▶ [WHAT IS BEING ASKED]
Format the lines below as a Markdown table with two columns, No. and Line. Number the rows in order and omit any blank lines.

━━ PROVIDED DATA ━━

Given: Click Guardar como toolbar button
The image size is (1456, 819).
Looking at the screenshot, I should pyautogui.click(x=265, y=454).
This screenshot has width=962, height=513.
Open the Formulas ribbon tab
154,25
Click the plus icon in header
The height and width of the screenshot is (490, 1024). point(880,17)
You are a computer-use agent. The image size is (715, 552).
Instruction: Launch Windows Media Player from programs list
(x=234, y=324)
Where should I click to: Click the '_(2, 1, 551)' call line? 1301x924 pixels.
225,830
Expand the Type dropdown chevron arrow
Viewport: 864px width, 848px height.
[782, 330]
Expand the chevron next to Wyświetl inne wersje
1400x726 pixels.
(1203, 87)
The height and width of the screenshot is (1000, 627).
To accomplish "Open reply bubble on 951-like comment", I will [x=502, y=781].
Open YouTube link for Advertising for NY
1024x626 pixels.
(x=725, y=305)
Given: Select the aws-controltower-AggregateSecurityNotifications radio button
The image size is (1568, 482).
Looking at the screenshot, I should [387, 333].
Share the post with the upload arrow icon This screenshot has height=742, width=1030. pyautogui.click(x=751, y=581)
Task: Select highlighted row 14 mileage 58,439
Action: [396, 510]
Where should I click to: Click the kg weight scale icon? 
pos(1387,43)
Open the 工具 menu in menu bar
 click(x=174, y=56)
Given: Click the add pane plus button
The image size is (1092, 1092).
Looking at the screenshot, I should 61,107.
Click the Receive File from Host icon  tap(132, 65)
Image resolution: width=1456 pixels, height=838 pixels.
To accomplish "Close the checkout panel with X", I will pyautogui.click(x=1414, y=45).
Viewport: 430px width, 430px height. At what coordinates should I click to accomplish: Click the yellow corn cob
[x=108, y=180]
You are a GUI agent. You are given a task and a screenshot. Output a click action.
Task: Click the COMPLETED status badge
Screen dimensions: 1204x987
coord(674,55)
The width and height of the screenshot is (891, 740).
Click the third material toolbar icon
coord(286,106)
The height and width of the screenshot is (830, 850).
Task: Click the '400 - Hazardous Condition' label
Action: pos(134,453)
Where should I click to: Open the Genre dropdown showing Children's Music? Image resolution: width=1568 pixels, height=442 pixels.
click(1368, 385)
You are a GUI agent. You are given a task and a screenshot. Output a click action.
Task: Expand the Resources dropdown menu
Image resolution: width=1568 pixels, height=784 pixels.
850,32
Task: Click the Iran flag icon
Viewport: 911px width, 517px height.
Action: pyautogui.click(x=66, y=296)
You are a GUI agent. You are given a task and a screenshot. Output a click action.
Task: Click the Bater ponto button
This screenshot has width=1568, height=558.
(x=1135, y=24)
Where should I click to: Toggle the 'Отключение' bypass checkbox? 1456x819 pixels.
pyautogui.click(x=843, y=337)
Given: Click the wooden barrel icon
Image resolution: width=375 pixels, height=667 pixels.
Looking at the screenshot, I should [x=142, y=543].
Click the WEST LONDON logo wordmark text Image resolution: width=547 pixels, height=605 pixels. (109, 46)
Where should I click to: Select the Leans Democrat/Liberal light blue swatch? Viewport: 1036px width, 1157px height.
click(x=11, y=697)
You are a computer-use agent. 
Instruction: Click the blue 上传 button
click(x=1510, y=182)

━━━

▶ [THE SOLUTION]
| No. | Line |
|---|---|
| 1 | Given: Click Guardar como toolbar button |
| 2 | The image size is (1456, 819). |
| 3 | Looking at the screenshot, I should pyautogui.click(x=265, y=454). |
| 4 | This screenshot has width=962, height=513. |
| 5 | Open the Formulas ribbon tab |
| 6 | 154,25 |
| 7 | Click the plus icon in header |
| 8 | The height and width of the screenshot is (490, 1024). point(880,17) |
| 9 | You are a computer-use agent. The image size is (715, 552). |
| 10 | Instruction: Launch Windows Media Player from programs list |
| 11 | (x=234, y=324) |
| 12 | Where should I click to: Click the '_(2, 1, 551)' call line? 1301x924 pixels. |
| 13 | 225,830 |
| 14 | Expand the Type dropdown chevron arrow |
| 15 | Viewport: 864px width, 848px height. |
| 16 | [782, 330] |
| 17 | Expand the chevron next to Wyświetl inne wersje |
| 18 | 1400x726 pixels. |
| 19 | (1203, 87) |
| 20 | The height and width of the screenshot is (1000, 627). |
| 21 | To accomplish "Open reply bubble on 951-like comment", I will [x=502, y=781]. |
| 22 | Open YouTube link for Advertising for NY |
| 23 | 1024x626 pixels. |
| 24 | (x=725, y=305) |
| 25 | Given: Select the aws-controltower-AggregateSecurityNotifications radio button |
| 26 | The image size is (1568, 482). |
| 27 | Looking at the screenshot, I should [387, 333]. |
| 28 | Share the post with the upload arrow icon This screenshot has height=742, width=1030. pyautogui.click(x=751, y=581) |
| 29 | Task: Select highlighted row 14 mileage 58,439 |
| 30 | Action: [396, 510] |
| 31 | Where should I click to: Click the kg weight scale icon?  |
| 32 | pos(1387,43) |
| 33 | Open the 工具 menu in menu bar |
| 34 |  click(x=174, y=56) |
| 35 | Given: Click the add pane plus button |
| 36 | The image size is (1092, 1092). |
| 37 | Looking at the screenshot, I should 61,107. |
| 38 | Click the Receive File from Host icon  tap(132, 65) |
| 39 | Image resolution: width=1456 pixels, height=838 pixels. |
| 40 | To accomplish "Close the checkout panel with X", I will pyautogui.click(x=1414, y=45). |
| 41 | Viewport: 430px width, 430px height. At what coordinates should I click to accomplish: Click the yellow corn cob |
| 42 | [x=108, y=180] |
| 43 | You are a GUI agent. You are given a task and a screenshot. Output a click action. |
| 44 | Task: Click the COMPLETED status badge |
| 45 | Screen dimensions: 1204x987 |
| 46 | coord(674,55) |
| 47 | The width and height of the screenshot is (891, 740). |
| 48 | Click the third material toolbar icon |
| 49 | coord(286,106) |
| 50 | The height and width of the screenshot is (830, 850). |
| 51 | Task: Click the '400 - Hazardous Condition' label |
| 52 | Action: pos(134,453) |
| 53 | Where should I click to: Open the Genre dropdown showing Children's Music? Image resolution: width=1568 pixels, height=442 pixels. |
| 54 | click(1368, 385) |
| 55 | You are a GUI agent. You are given a task and a screenshot. Output a click action. |
| 56 | Task: Expand the Resources dropdown menu |
| 57 | Image resolution: width=1568 pixels, height=784 pixels. |
| 58 | 850,32 |
| 59 | Task: Click the Iran flag icon |
| 60 | Viewport: 911px width, 517px height. |
| 61 | Action: pyautogui.click(x=66, y=296) |
| 62 | You are a GUI agent. You are given a task and a screenshot. Output a click action. |
| 63 | Task: Click the Bater ponto button |
| 64 | This screenshot has width=1568, height=558. |
| 65 | (x=1135, y=24) |
| 66 | Where should I click to: Toggle the 'Отключение' bypass checkbox? 1456x819 pixels. |
| 67 | pyautogui.click(x=843, y=337) |
| 68 | Given: Click the wooden barrel icon |
| 69 | Image resolution: width=375 pixels, height=667 pixels. |
| 70 | Looking at the screenshot, I should [x=142, y=543]. |
| 71 | Click the WEST LONDON logo wordmark text Image resolution: width=547 pixels, height=605 pixels. (109, 46) |
| 72 | Where should I click to: Select the Leans Democrat/Liberal light blue swatch? Viewport: 1036px width, 1157px height. |
| 73 | click(x=11, y=697) |
| 74 | You are a computer-use agent.  |
| 75 | Instruction: Click the blue 上传 button |
| 76 | click(x=1510, y=182) |